Tra gli sponsor, infatti, da notare anche la presenza di Poseidon Group, tra i finanziatori del progetto RGB.

Da notare anche lo speech di Stepan Snigirev che ha parlato del futuro degli hardware wallet.

“Stiamo realizzando una piattaforma hardware sicura per gli sviluppatori, in modo che possano realizzare i propri hardware wallet. Oggi voglio affrontare alcune sfide relative ai hardware wallet, a ciò che manca e a come possiamo migliorare.”

Secondo Snigirev, infatti:

“Sarebbe bello se gli hardware wallet avessero il supporto per coinjoin, lightning, script personalizzati e sidechain. In questo momento, non si possono fare i coinjoin con gli hardware wallet. La tecnologia Lightning è fantastica, ma complicata. Con coinjoin, il trucco consiste nel fatto che ci sono un sacco di input e un sacco di output. Dopo l’ultima talk, siete probabilmente già tutti esperti per quanto riguarda coinjoin. L’aspetto cruciale di coinjoin è che hanno input esterni. Nei hardware wallet, un’implementazione sprovveduta di coinjoin consentirà ai coinjoin di rubare le vostre monete. Per il momento mi dedicherò a lightning e coinjoin.”

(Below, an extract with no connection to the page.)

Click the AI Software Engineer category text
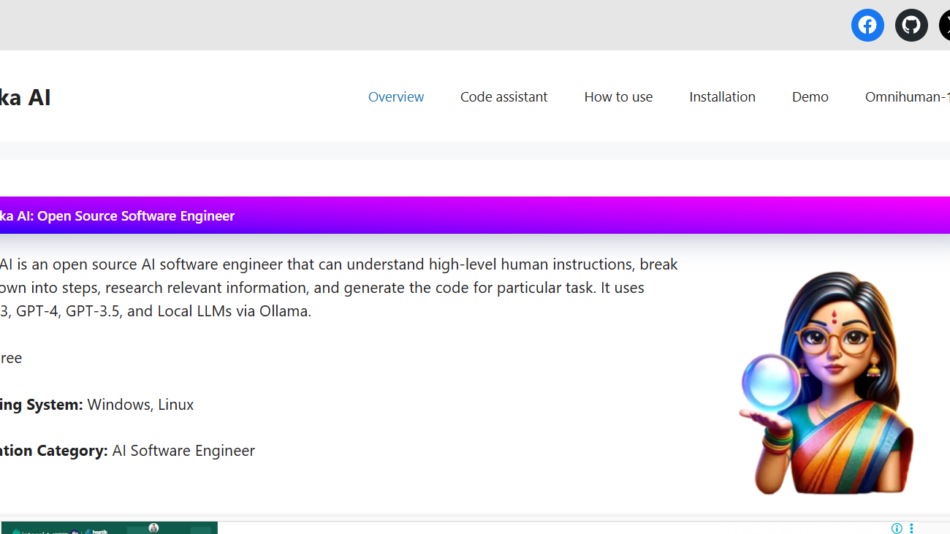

Di sicuro Breaking Bitcoin è un evento tra i più attesi dell’anno e che attrae alcuni tra i developer più importanti del mondo Bitcoin Core. Gli speech sono stati più che altro tecnici e relativi agli applicativi e a  Lightning Network e soprattutto per quanto concerne la sicurezza di tutto ciò che ruota attorno a Bitcoin e possibili vettori di attacco.